"I'd be less offended if they just came out and said that they enjoyed chasing and killing things because it was fun"
Me too TheSmallClanger. Luckily I used to socialise with a man who was the secretary of a hunt, and when I asked him why they don't just shoot the foxes rather than hunt them with dogs he said "Oh, that wouldn't be half as much fun".
What bugs me are the arguments for hunting, that really don't hold up to scrutiny IMO. For example that lots of businesses would go to the wall because of the ban. Why? Which businesses?
.
Oh, busylizzie76, foxes do not "kill for fun", that's an outdated falacy, that I'm shocked so many seemingly educated people still regurgitate. Foxes are opportunists, so if they find an abundance of confined prey animals they do indeed kill many, take one and leave the rest. However, what they then do, if able to do so, is to return to the kill site, retrieve the carcasses one by one (they can't carry more than one chicken at a time after all!), take them back to their territory and bury them for later. It's called caching behaviour.
.
"Surely the fox hunting debate ended in a ban?"
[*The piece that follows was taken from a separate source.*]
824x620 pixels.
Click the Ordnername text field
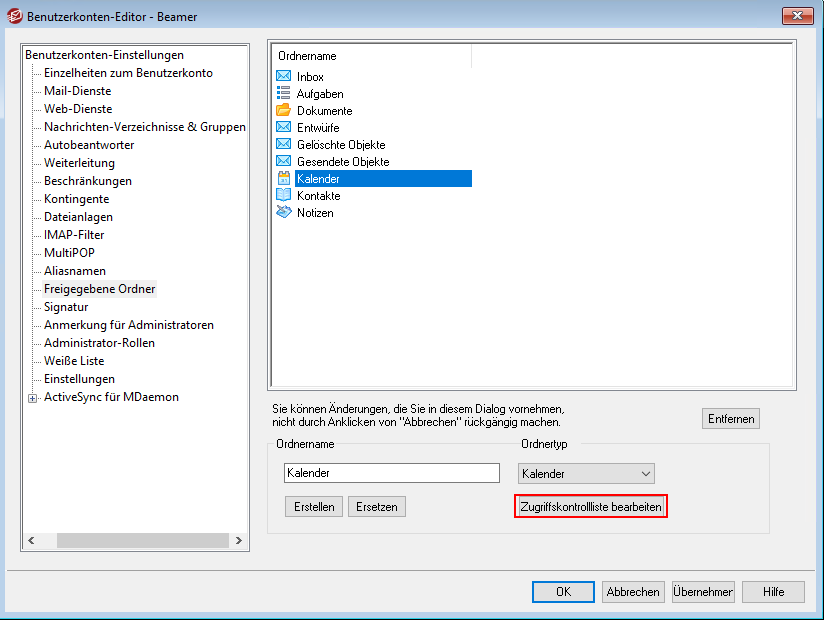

Not while some hunts ignore the ban and "accidentally" kill a fox, or while some hounds are out of control, end up in people's gardens and kill their pets.
.
"choice between the dogs and a gun... shooting it is no kinder than the dogs getting it. in the high liklihood that you don't kill it its going to die slowly. Starvation or infection"
I don't agree at all. I watched my ex boyfriend squeak a fox down (making a noise like an injured rabbit) and get easily within clear shooting range. A half decent marksman could kill a fox cleanly. If not, all they'd need to do is track it with a dog then put it out of its suffering. If the fox went to ground I see no reason why it couldn't be dug out. After all, that's what they do on hunts isn't it?